List every line below that contains the string "coordinates", matching case exactly.

** start of Listed entries **

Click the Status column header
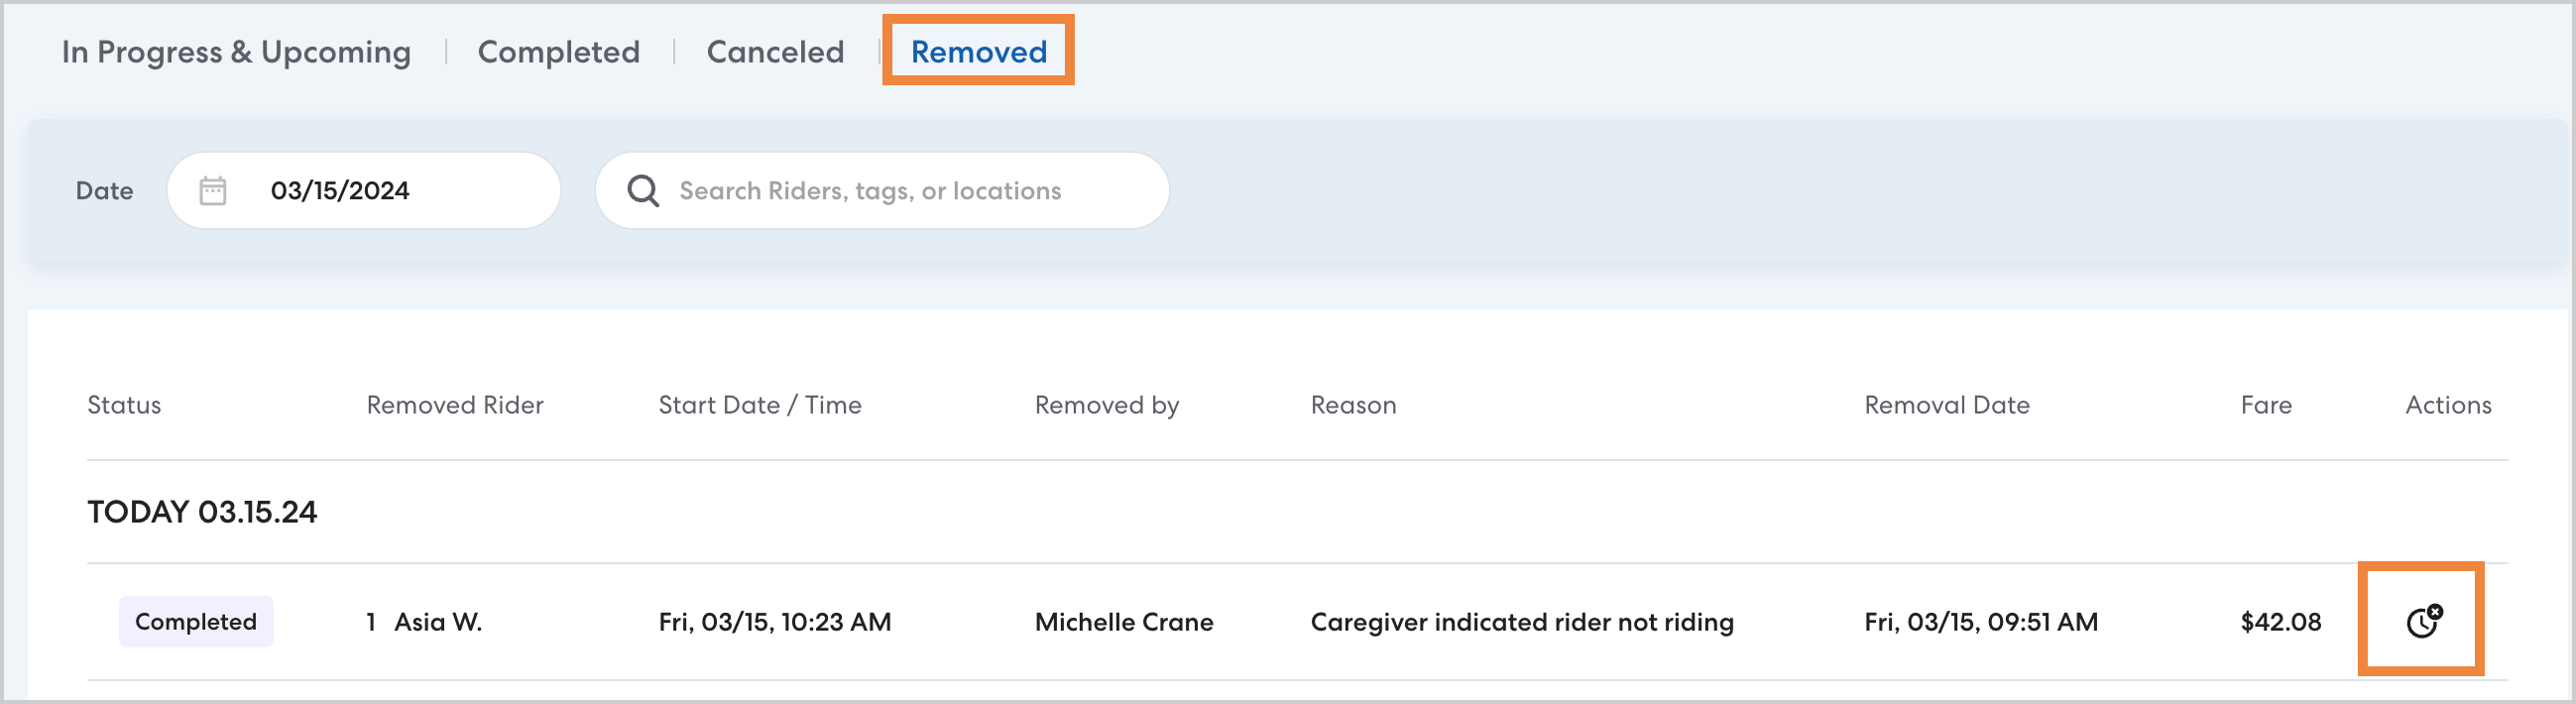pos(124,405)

** end of Listed entries **
** start of Listed entries **

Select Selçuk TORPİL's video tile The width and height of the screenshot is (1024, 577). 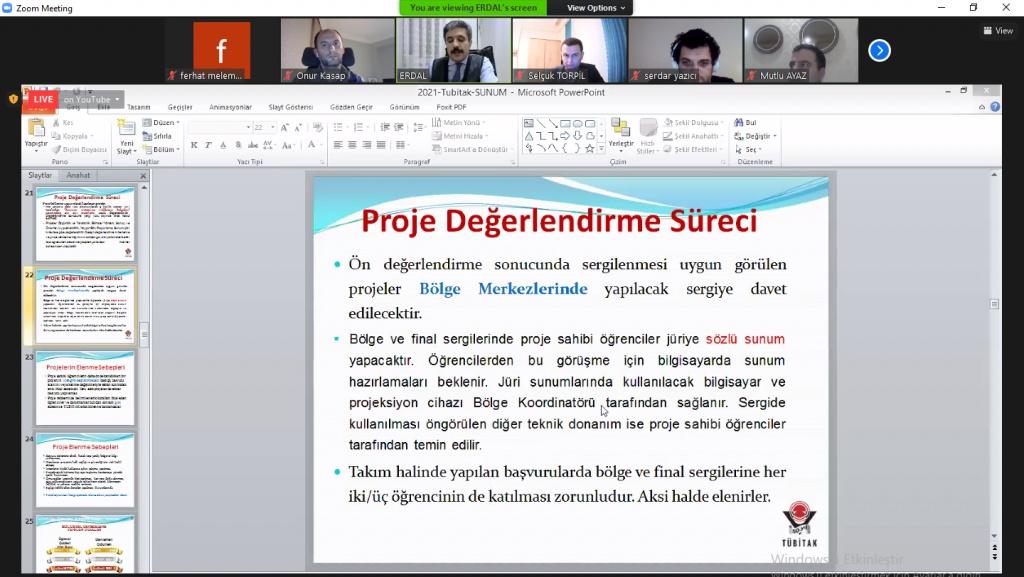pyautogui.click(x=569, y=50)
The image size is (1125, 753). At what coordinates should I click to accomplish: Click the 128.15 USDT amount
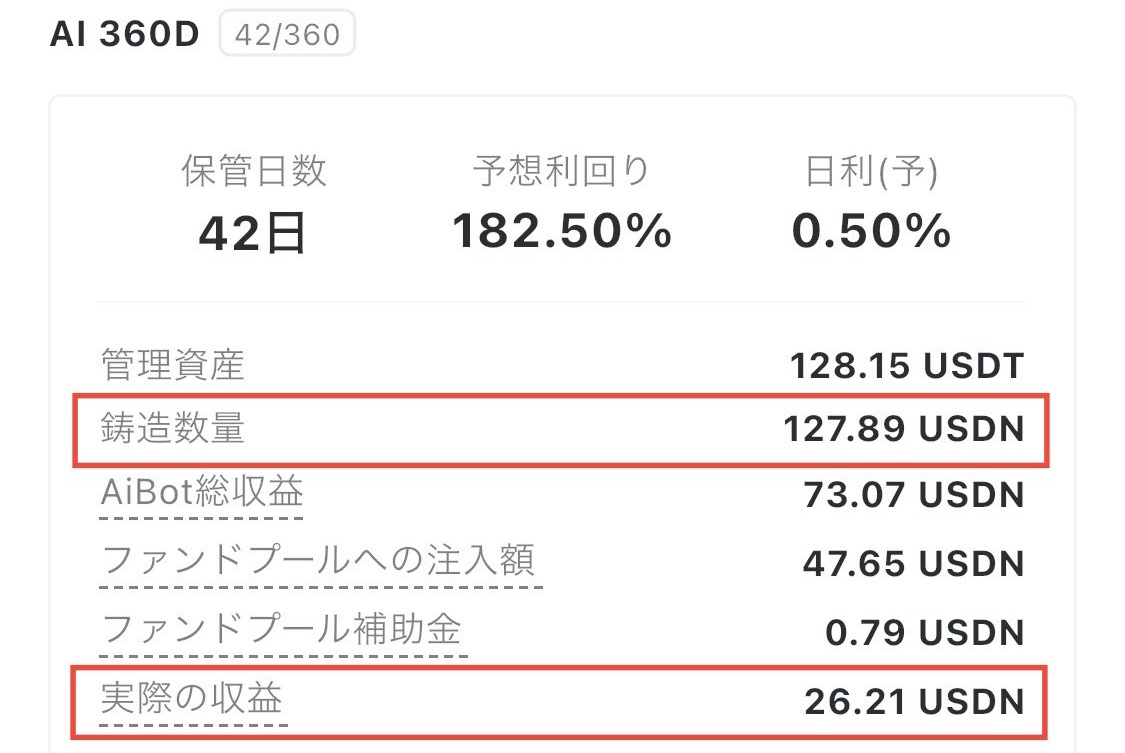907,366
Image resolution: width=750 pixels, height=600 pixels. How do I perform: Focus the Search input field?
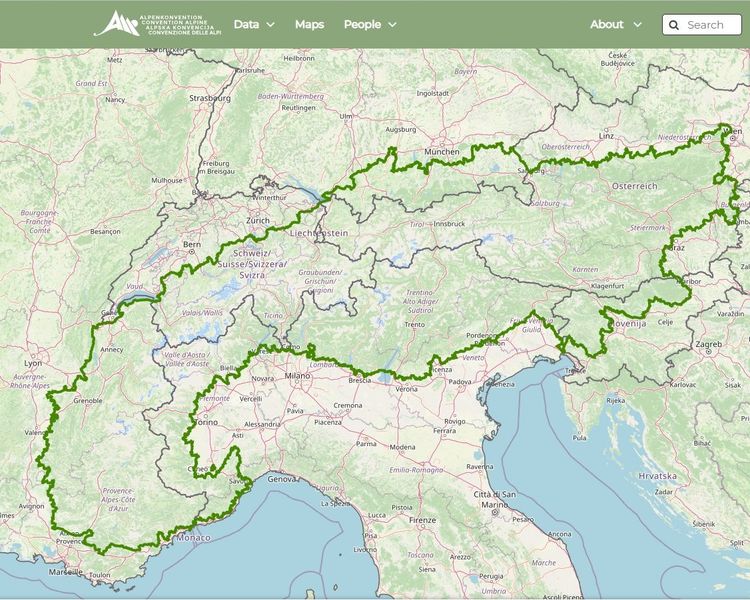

** end of Listed entries **
** start of Listed entries **

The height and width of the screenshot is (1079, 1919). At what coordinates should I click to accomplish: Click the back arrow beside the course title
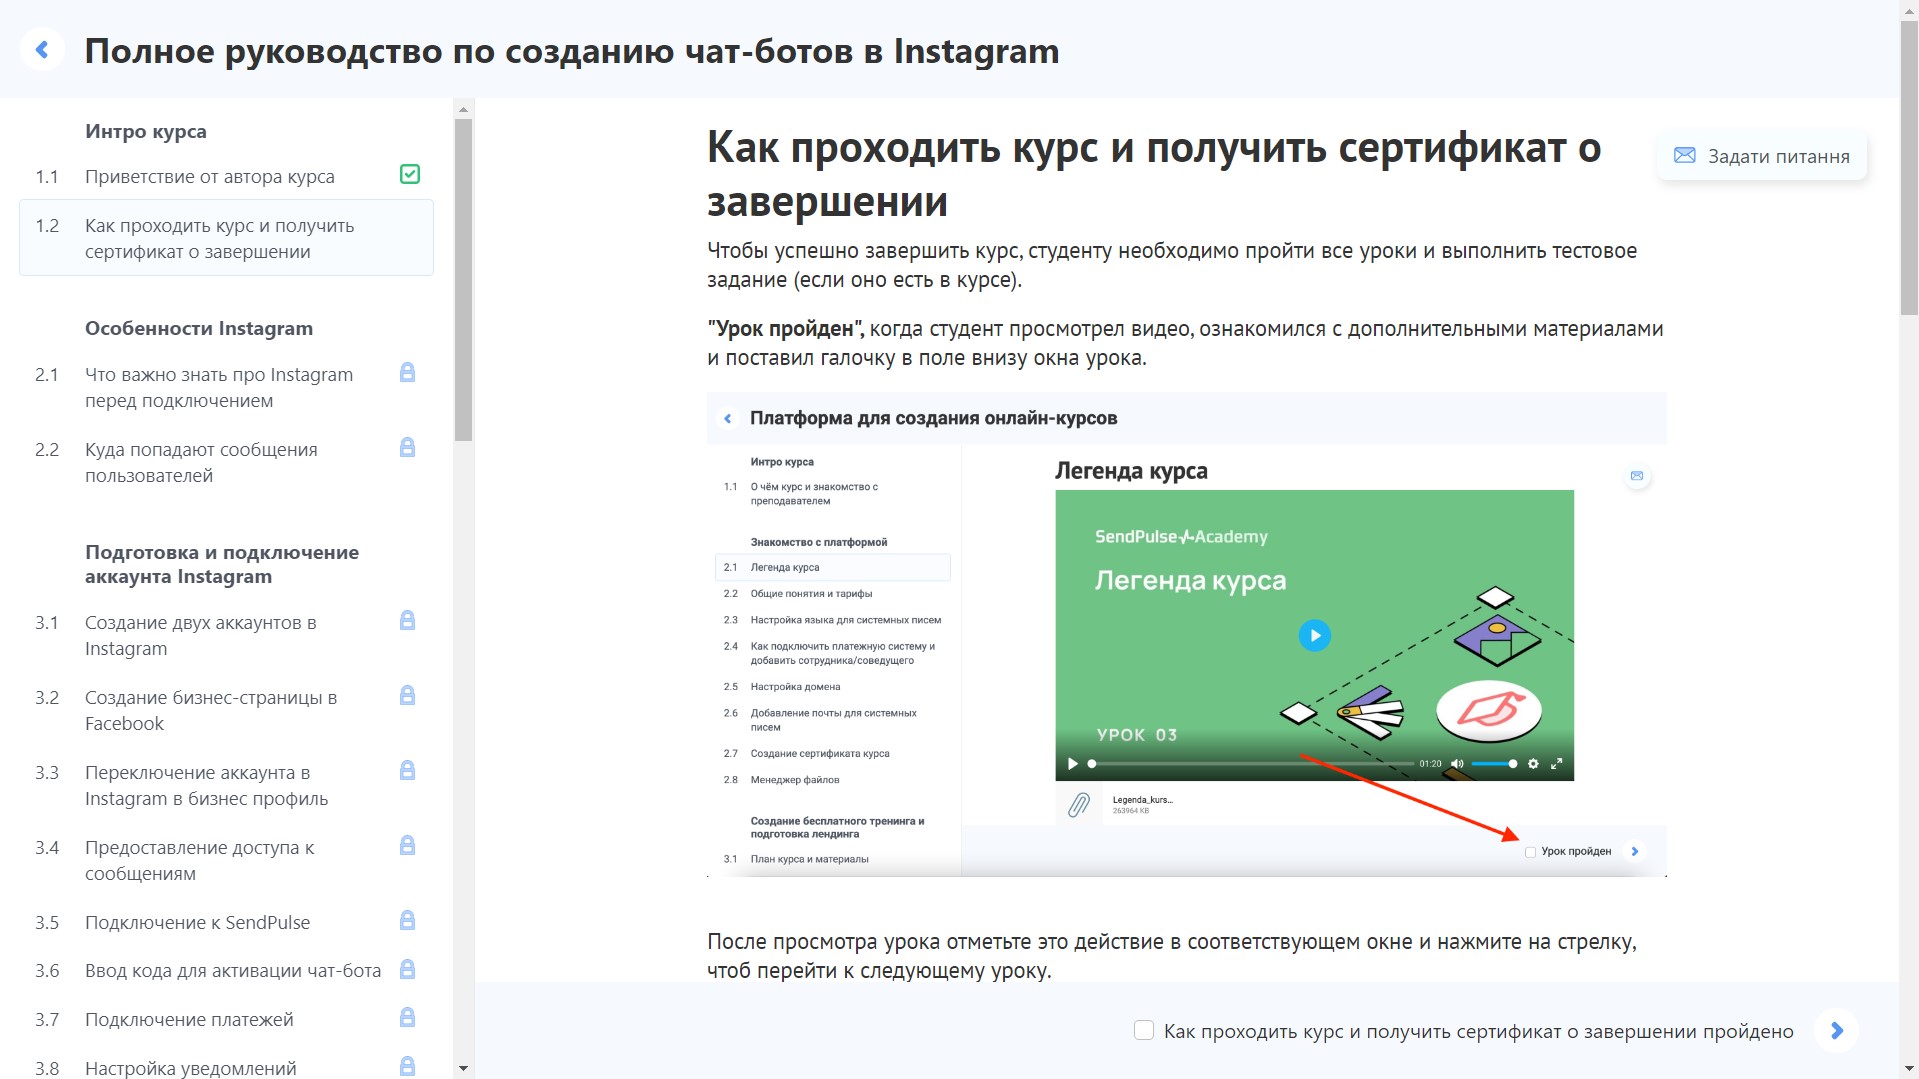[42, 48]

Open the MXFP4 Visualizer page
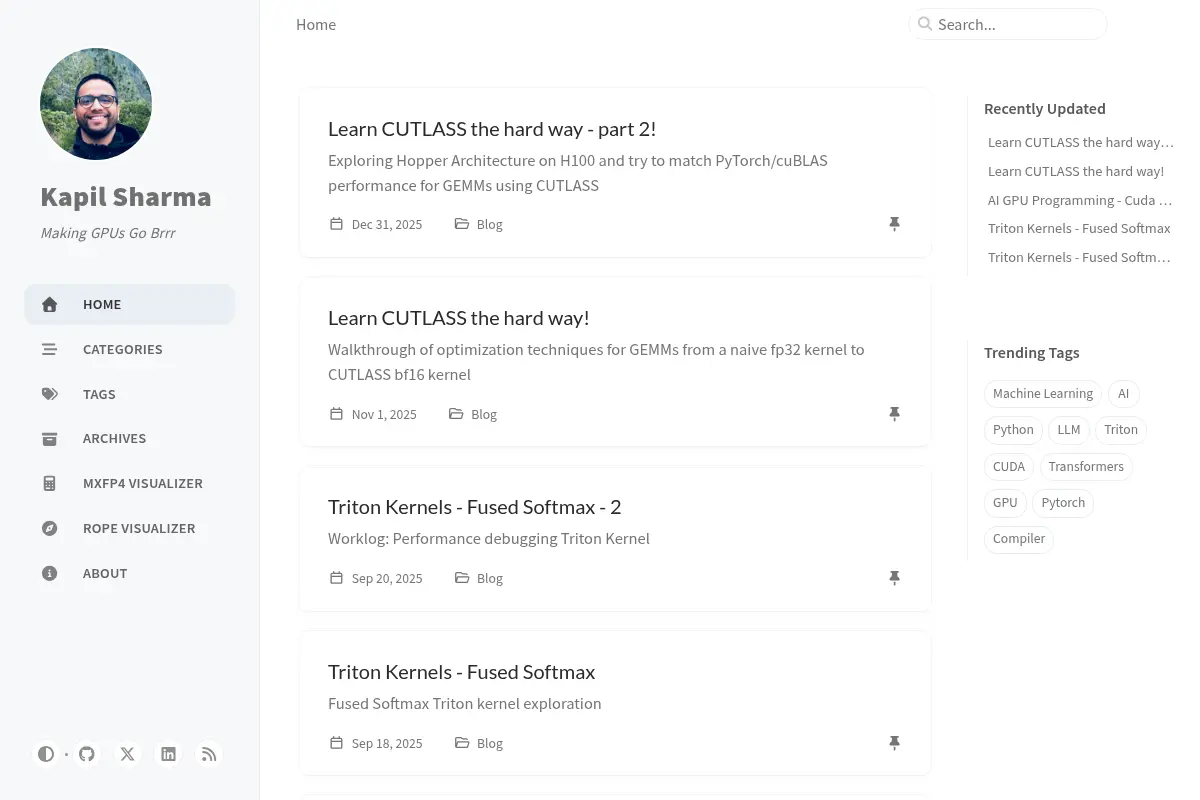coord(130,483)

** end of Listed entries **

▸ Task output
The image size is (1125, 753). At what coordinates should I click to accomplish: Click the 128.15 USDT amount
The height and width of the screenshot is (1079, 1919). At what coordinates should I click to accomplish: Click the back arrow beside the course title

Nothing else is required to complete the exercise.